È un punto sgradevole, ma bisogna dire che, se stai commettendo massacri su vasta scala, non lasci andare le donne poiché sono la chiave per perpetuare il gruppo che stai cercando di eliminare.

Molti dei ragazzi e delle ragazze sono stati giustiziati e sepolti in grandi fosse. Ogni giorno questa guerra ha visto le atrocità più indicibili commesse contro i civili.

Intrappolato in questa piccola area di terra, sotto costante bombardamento dello Sri Lanka, uomini, donne e bambini disarmati e assetati di sete, disarmati, soccombevano alle allucinazioni, alla paranoia e alla disperazione. La psiche delle persone si ruppe.

Le azioni della comunità internazionale hanno incoraggiato, aiutato e sostenuto gli aggressori. La caduta di Mullivaikal non doveva accadere.

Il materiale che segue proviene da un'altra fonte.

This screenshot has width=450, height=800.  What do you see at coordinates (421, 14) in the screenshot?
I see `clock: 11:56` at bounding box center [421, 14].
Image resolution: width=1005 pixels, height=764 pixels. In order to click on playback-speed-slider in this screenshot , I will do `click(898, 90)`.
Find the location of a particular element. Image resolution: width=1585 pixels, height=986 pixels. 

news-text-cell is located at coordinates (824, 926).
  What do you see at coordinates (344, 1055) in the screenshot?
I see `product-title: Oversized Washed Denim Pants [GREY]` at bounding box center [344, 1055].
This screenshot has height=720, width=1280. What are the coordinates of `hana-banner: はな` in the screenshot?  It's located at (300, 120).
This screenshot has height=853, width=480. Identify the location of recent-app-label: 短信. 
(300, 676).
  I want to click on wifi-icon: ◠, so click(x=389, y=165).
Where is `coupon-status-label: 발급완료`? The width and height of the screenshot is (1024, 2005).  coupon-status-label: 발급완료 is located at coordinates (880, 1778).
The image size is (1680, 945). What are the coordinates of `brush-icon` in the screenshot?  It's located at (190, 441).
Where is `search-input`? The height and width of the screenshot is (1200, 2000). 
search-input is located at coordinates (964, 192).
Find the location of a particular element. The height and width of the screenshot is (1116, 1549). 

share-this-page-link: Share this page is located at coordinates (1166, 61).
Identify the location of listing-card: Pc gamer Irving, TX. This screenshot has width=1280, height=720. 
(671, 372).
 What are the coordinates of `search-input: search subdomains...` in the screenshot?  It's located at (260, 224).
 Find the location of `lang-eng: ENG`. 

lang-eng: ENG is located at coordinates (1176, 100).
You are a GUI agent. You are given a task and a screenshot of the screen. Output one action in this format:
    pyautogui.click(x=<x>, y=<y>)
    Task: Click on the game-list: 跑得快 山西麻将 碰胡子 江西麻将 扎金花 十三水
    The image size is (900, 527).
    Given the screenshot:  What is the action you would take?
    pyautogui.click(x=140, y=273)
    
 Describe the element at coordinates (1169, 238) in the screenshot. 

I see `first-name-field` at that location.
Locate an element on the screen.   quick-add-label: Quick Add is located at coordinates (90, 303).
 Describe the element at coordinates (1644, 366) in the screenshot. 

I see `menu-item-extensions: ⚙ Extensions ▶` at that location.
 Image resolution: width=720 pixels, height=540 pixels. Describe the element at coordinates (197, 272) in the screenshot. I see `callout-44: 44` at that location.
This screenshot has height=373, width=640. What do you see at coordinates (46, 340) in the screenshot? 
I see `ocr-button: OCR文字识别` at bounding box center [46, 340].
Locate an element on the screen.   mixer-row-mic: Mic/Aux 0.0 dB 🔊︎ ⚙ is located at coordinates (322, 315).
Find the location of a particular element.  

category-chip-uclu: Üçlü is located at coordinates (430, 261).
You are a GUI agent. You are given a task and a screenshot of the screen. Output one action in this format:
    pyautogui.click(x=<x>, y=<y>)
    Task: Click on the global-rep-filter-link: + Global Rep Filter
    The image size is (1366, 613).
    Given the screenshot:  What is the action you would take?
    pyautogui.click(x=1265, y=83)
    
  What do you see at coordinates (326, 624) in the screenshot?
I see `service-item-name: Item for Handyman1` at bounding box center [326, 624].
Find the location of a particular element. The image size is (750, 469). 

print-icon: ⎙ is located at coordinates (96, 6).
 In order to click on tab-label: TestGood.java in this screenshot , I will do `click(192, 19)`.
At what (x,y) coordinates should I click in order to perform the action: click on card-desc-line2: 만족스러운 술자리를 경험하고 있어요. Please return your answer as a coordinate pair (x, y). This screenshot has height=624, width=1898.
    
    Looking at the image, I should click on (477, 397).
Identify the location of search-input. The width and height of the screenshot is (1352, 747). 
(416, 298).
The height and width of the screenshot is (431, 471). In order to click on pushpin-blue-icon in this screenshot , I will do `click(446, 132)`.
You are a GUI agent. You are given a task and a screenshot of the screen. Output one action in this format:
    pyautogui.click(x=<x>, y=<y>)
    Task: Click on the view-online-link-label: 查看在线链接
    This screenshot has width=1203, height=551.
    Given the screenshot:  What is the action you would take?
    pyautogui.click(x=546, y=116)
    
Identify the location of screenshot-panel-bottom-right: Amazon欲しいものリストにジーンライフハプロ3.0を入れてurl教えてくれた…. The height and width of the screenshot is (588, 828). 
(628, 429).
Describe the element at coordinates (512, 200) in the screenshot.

Non c’era bisogno che migliaia di scheletri fossero disseminati lungo la costa nord-orientale. Non c’è bisogno che migliaia di bambini Tamil crescano ascoltando le storie dei loro padri, madri, zii e fratelli massacrati dall’esercito cingalese.

Quanti sono morti?

Ci sono varie stime di mutilati e deceduti. Alcuni stimano che i morti si aggirano intorno ai 10.000 mentre altri hanno addirittura suggerito fino a 100.000. Il massacro conta un numero sorprendente di dispersi durante il brutale conflitto nel suo insieme. In ogni caso, è stato uno degli atti peggiori e più concentrati di omicidio dopo la seconda guerra mondiale.

Nonostante le contestazioni, il fatto è che durante l’assedio di Mullivaikal migliaia di uomini, donne e bambini Tamil sono stati uccisi. Molti di loro morirono quando il luogo fu completamente circondata dall’esercito dello Sri Lanka e cadde quasi senza combattere. Un numero significativo ha raggiunto la sicurezza solo dopo il 18 maggio 2009.

La discussione su Mullivaikal non può essere limitata al genocidio e ai sotterramenti di grande massa. Un’analisi rigorosa degli eventi deve prendere in considerazione le circostanze di fondo, al fine di comprendere i reali motivi che hanno portato al massacro.

Chi è responsabile?

La zona di Mullivaikal, come quasi tutta la costa, è caratterizzata da un terreno pianeggiante che offre un evidente vantaggio alle forze offensive. L’esercito dello Sri Lanka ha atteso per mesi senza attaccare fino a quando le elezioni indiane erano finite. Date le risorse disponibili per entrambe le parti e le caratteristiche del terreno, sembrerebbe che l’esercito dello Sri Lanka abbia avuto la forza necessaria per difendersi ed essere sempre così attento alle persone innocenti intrappolate nella zona di guerra. Questo, tuttavia, non si è verificato.

Dato il vantaggio militare delle forze dello Sri Lanka è molto difficile spiegare la quantità di disprezzo che hanno mostrato nei confronti degli innocenti uomini, donne e bambini in una situazione d’assedio, perseguitando incautamente una guerra in assenza di un’efficace resistenza militare. Le pesanti perdite tra la popolazione civile potrebbero essere state evitate. Le vittime hanno molte storie da raccontare. Ci sono circa 300.000 sopravvissuti a questi assalti in attesa di raccontare le loro storie. Non c’è nessuno che chiede di raccontare queste storie e molto meno di ascoltarle. Ci sono molte storie strazianti di queste vittime di Mullivaikal ancora da raccontare.